Франко со свойственной ему интуицией решил перехватить носившуюся в воздухе идею примирения «двух Испаний». «Материальным» воплощением того, как диктатор представлял себе преодоление пропасти между «двумя Испаниями», может служить мемориальный комплекс в «Долине павших».
С тех пор, как в 1940 г. был заложен первый камень будущего грандиозного сооружения, прошло девятнадцать лет. Изменился мир, менялись архитекторы, к «…павшим» прибавились тысячи строителей, бывших военнопленных республиканцев, умерших от непосильного каторжного труда. Но неизменной оставалась воля того, кто задумал пантеон, — Франко — вдохновителя этого величественного сооружения, которое вечно должно было напоминать грядущим поколениям о крусаде и сохранять память о павших в ней.
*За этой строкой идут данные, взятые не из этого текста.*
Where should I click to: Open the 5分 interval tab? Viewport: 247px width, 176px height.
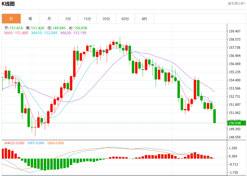point(68,19)

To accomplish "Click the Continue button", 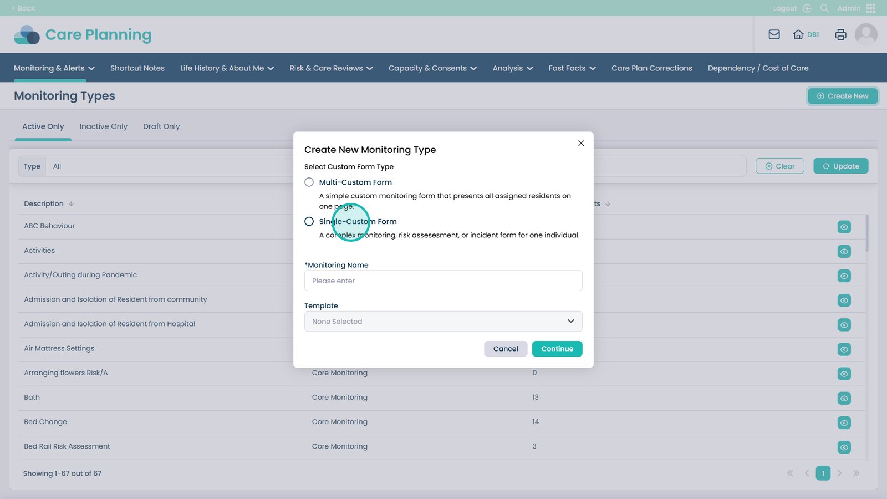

По мнению историка Э. Гонзалеса Дуро, вплоть до мельчайших деталей все изменения должны были согласовываться с самим Франко[399]. Мемориал составляли грандиозная базилика, сооруженная в гранитной толще Гуадаррамы, по обеим сторонам которой были камеры, где покоились останки павших, и величественный крест 153 метров высоты, весивший 200 т, который венчал это сооружение.
Социалист И. Прието мог судить о монументе только по фотографиям, тем не менее со свойственной ему проницательностью он незадолго до смерти писал: «Сооружение комплекса в «Долине павших» идентично с замыслом Филиппа II, задумавшего Эскориал как монастырь и пантеон», заметив при этом, что оба сооружения придуманы были двумя людьми с каменными сердцами, но только один сжигал еретиков, а другой расстреливал республиканцев, да и уничтожали людей они в разных пропорциях: Филипп за три месяца сжег во Фландрии 1800 протестантов, а Франко за тот же срок после «победы» расстрелял многие тысячи социалистов, синдикалистов и масонов[400]. В это рассуждение следует внести один, но очень существенный корректив: ставшая привычной антикоммунистическая слепота Прието не дала ему узреть среди расстрелянных многие тысячи коммунистов.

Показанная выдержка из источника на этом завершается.